Powell was admitting that the truth was the opposite of the case Blair was making. So he wanted the reverse of the truth. This is a man plainly willing to lie to precipitate the misery and death that war inevitably brings.

What does it say about those gathered in the leafy luxury of Leeds Castle that not one is prepared to throw this fact back in Powell’s teeth? Or even to make reference to it in interviews or public statements on progress, if any, in the discussions?

What’s revealed here is that all the Northern parties accept that the conflict they are discussing is primarily between “the two communities.”

If a memo were unearthed quoting Peter Robinson suggesting that lies be told to persuade Unionist people of the case for violence, wouldn’t the Nationalist parties be shouting their anger on every news bulletin for a month? As Unionists would if Martin McGuinness were shown to have engaged in the same sort of manoeuvre.

But once it’s accepted that the British are, essentially, standing above and between “the two communities,” their involvement in violence elsewhere becomes irrelevant.

It’s a far cry from the days when Nationalists---“Republicans” most shrilly of all---would regularly insist that their conflict was decidedly not with the Unionists but with Britain.

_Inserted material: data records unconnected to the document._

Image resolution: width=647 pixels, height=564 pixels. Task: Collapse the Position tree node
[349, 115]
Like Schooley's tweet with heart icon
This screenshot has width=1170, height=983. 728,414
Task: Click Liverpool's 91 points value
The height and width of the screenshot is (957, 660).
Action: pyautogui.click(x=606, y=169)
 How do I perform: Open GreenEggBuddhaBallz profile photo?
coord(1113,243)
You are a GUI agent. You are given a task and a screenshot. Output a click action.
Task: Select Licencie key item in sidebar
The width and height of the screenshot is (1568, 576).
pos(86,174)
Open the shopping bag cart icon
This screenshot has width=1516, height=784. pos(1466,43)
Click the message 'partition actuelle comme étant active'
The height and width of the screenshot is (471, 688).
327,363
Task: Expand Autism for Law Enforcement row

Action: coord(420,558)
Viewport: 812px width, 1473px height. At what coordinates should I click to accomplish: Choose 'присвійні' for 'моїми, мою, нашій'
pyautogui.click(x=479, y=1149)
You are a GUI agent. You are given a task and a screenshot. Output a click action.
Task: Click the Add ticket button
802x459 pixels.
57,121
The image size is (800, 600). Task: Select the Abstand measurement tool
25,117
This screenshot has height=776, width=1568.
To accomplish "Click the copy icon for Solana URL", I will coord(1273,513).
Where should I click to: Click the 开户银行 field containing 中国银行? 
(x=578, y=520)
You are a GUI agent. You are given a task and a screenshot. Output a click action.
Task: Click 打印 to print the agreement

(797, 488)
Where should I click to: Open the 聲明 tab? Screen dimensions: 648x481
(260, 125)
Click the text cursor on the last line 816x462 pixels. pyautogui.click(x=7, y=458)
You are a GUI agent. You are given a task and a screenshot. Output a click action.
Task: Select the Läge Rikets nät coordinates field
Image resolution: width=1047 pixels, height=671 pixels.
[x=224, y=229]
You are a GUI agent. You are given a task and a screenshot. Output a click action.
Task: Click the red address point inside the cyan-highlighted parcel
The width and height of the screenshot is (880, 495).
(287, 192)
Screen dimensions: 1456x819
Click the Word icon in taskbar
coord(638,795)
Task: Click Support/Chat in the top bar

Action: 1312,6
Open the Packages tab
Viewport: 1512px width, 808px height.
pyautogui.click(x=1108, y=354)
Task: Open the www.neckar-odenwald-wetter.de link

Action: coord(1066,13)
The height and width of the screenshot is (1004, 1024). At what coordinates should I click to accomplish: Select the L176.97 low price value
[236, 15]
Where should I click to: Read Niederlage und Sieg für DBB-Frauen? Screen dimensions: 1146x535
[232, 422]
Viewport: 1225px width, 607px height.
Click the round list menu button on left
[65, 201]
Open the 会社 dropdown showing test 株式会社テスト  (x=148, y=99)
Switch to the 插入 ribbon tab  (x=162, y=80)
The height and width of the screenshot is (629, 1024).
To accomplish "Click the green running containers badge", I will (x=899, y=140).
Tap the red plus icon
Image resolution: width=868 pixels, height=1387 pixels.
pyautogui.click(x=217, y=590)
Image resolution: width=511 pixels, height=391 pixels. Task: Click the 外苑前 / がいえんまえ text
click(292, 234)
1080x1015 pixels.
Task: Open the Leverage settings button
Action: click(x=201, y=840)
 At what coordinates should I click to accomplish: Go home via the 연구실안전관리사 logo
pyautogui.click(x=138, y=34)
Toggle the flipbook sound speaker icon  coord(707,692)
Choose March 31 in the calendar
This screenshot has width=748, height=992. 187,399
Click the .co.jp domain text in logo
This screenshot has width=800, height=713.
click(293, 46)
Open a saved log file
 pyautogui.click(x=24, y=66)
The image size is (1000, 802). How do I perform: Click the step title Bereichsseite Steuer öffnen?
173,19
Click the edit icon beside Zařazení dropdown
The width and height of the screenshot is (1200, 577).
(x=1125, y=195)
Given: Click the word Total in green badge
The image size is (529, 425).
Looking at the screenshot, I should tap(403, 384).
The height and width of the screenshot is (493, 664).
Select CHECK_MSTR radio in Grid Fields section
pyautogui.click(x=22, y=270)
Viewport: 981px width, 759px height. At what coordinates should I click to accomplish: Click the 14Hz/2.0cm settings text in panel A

The violence and untrustworthy character of Britain in other eras and parts of the world would be cited. Once the perfidious British were ejected or persuaded to depart, ran the theory, Unionists and Nationalists could get down to doing a deal.

The relevance of the British to a deal with Irish Nationalism has now been turned on its head. Just a couple of days before the decampment to Kent, Sinn Fein chairman Mitchel McLaughlin publicly suggested that if the talks come to nothing, Britain should form “an alliance” with Nationalists to reach a settlement above the Unionists’ heads.

No essential contradiction, then, between the British ruling class and the interests represented by Sinn Fein.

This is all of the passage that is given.